Friday, June 19, 2009

(Insert Cake Flavor Here) Coolers

My friend Stef has been making these for months, and every time she told me about them, I just shook my head. Whipped cream? Goes in the oven? Makes a cookie. I thought not.

For my wedding, we had a cookie table, and Stef brought these gems to Ohio for the event. My mom fell in LOVE with them. She demanded politely requested that I get her the recipe. (Stef, in turn, requested one from my mom, which I will no doubt share in the next few months, as it is yummy and delicious and all kinds of good.)

As we all know, I like recipes that are easy. And I love this one!
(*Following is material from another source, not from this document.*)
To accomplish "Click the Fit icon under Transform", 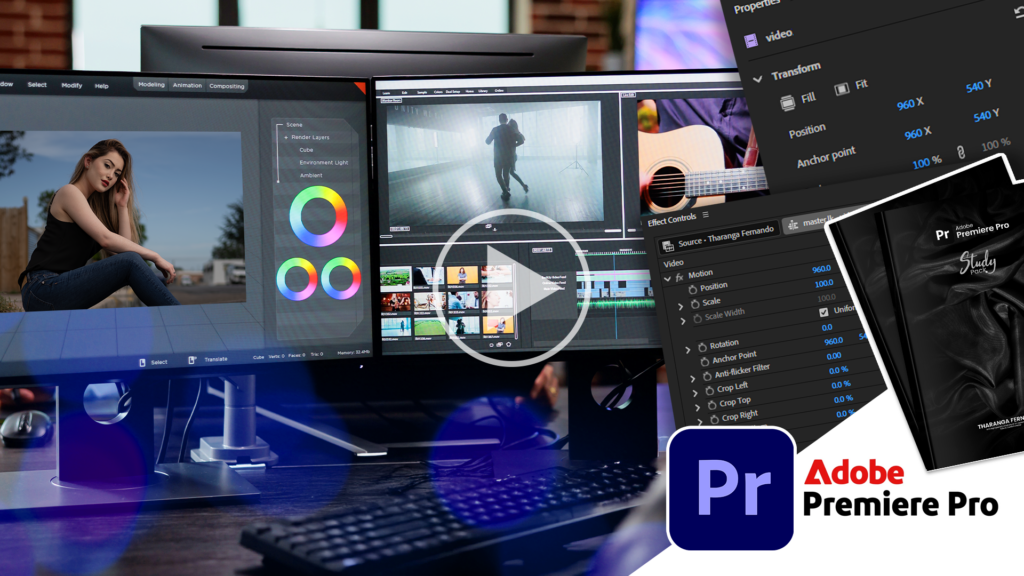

When I was searching for lemon recipes for Lemon Week, I found the recipe Stef uses on I saved it and made the cookies for the baby shower I co-hosted ... since it's summer and we were expecting around 60 people, I made three fruity flavors - lemon, orange and strawberry. And they were super colorful! The lemon and orange cookies looked a bit similar, but they all tasted great!
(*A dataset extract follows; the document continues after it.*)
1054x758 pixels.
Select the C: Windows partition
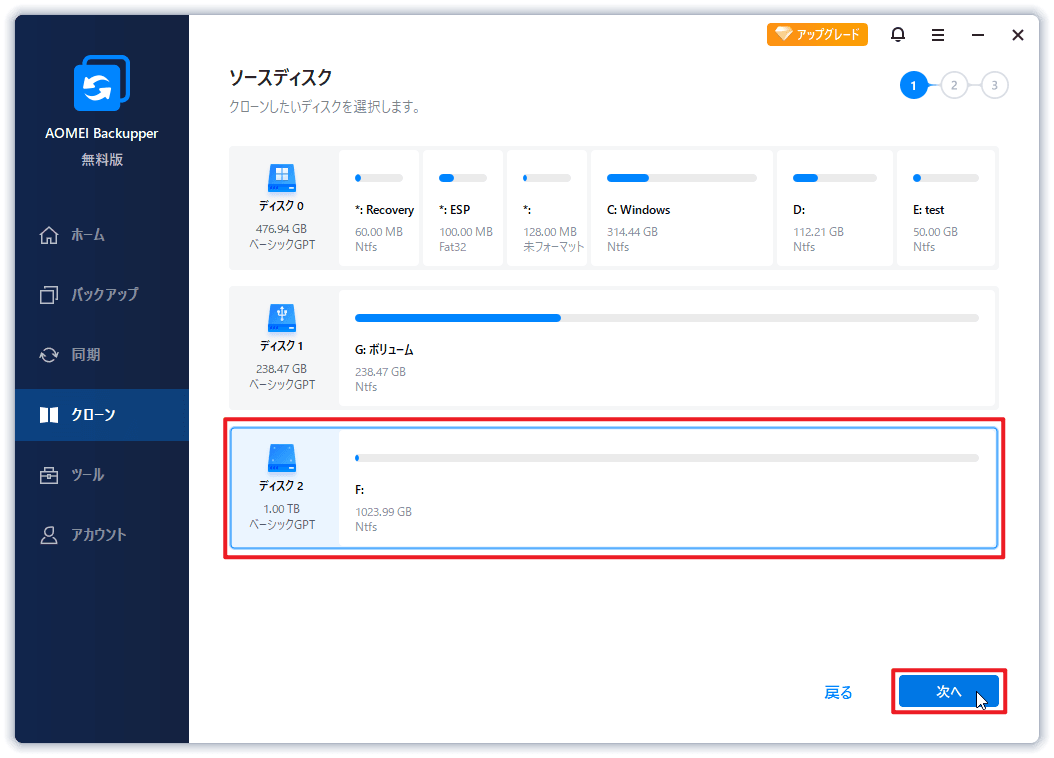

Today is Stef's birthday, and in honor of that and the fact that you guys refused to vote for whipped cream as the next Theme Week (see what kinds of yummy things you could have had?!?!?), I wanted to share the astonishing whipped-cream-in-the-oven recipe.

1 (18.25 ounce) package lemon any flavor cake mix (Note: the sports editor at my paper learned something very important when he tried to make these with a "butter recipe" cake mix ... for whatever reason, these cake mixes often cause issues in cake mix recipes, so please avoid the "butter recipe" cake mixes.)
1 (8 ounce) container frozen whipped topping, thawed
1 egg
2 cups confectioners' sugar (I used less than one cup)

1. Preheat oven to 350 degrees F (175 degrees C).

2. Mix together cake mix, whipped topping and egg. Drop by teaspoonfuls into bowl of confectioners' sugar and coat. Shape into balls.

3. Bake for 10 to 12 minutes. Do not brown.